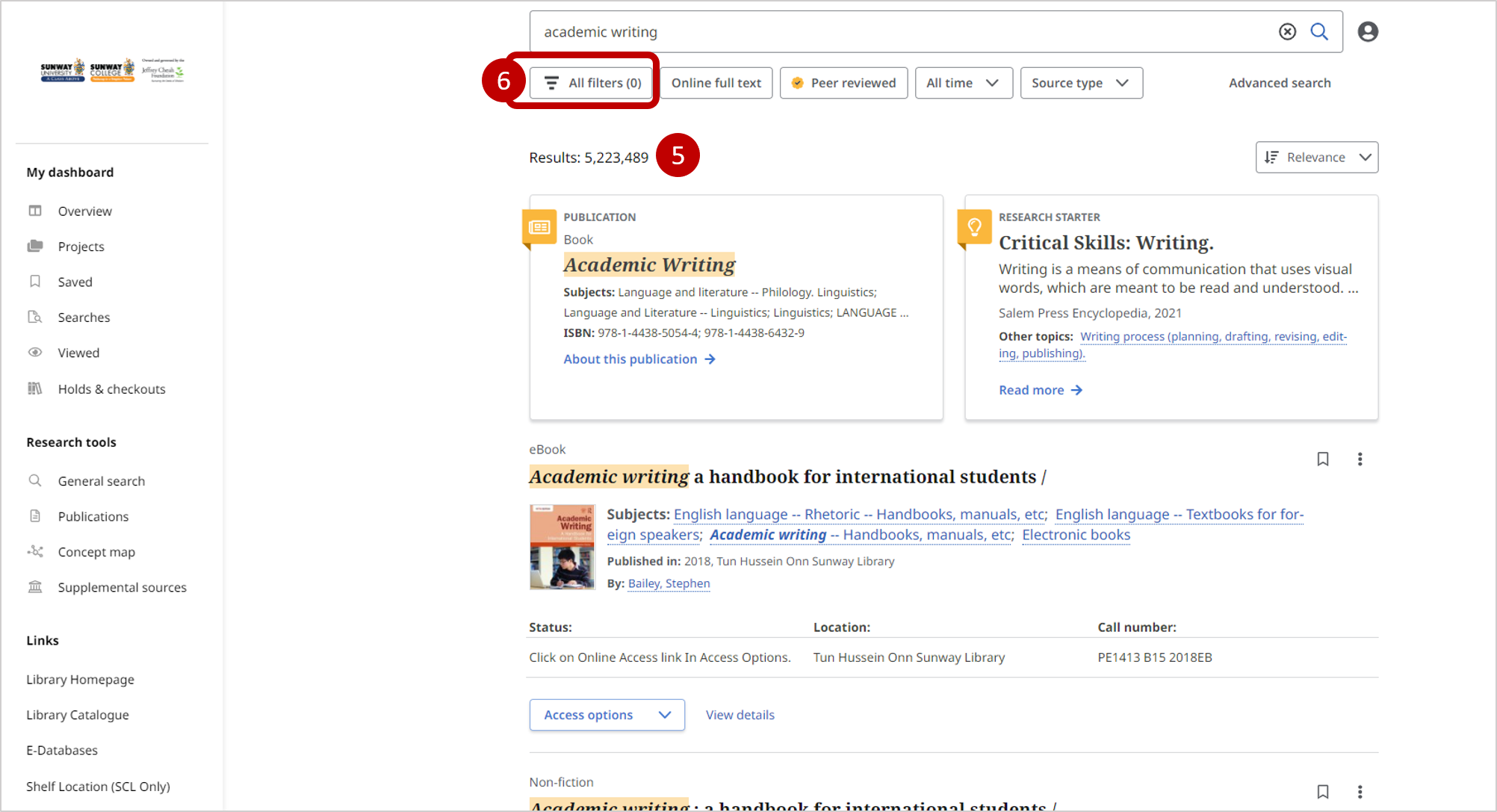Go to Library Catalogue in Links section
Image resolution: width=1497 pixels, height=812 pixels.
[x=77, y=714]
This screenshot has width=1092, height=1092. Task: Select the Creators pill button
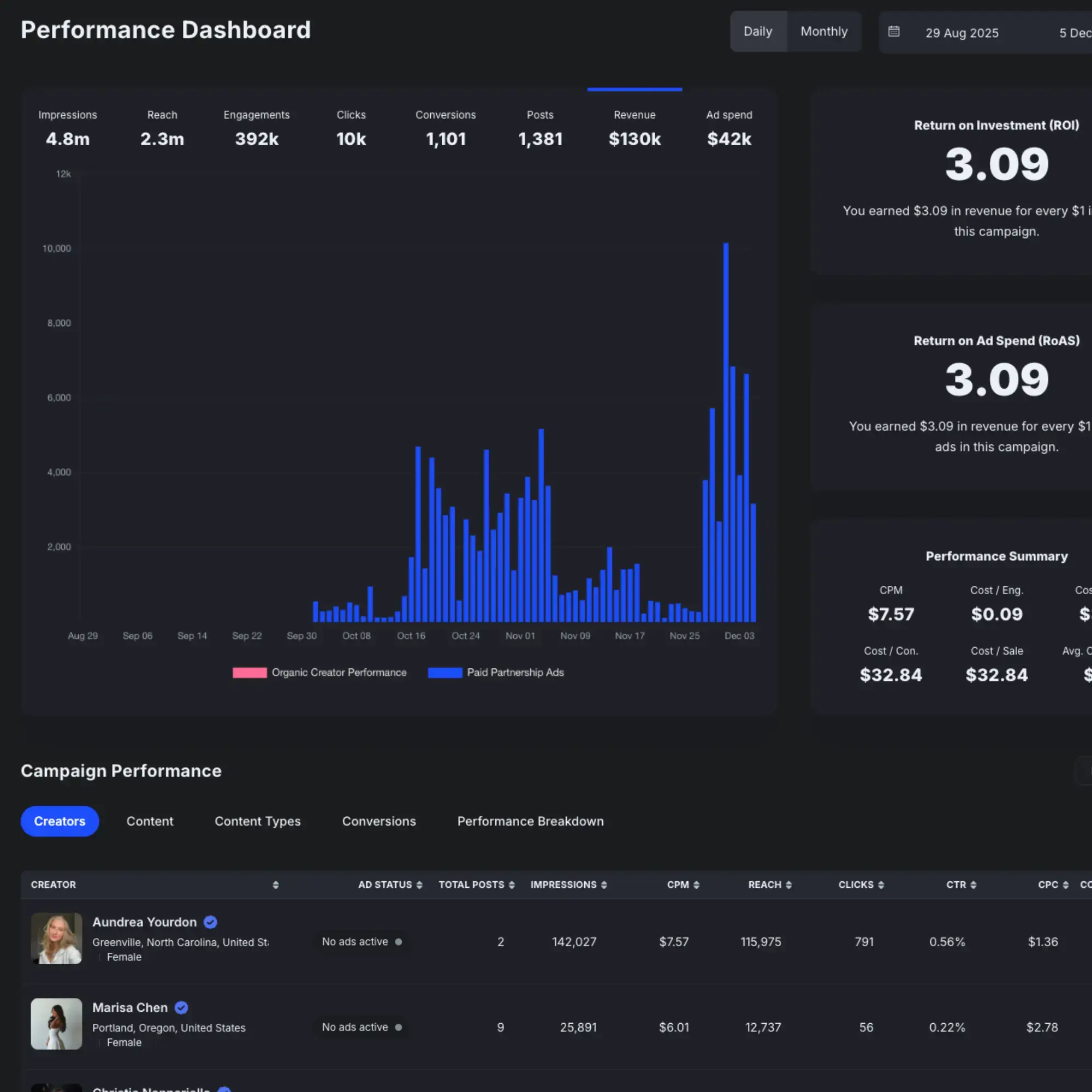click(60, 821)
::::::
= What to do =
Only the lines from the line with "This screenshot has" to the bottom of the material above should be reproduced, exactly and without pictures.

= Task response =
This screenshot has width=1092, height=1092. Task: Select the Creators pill button
click(60, 821)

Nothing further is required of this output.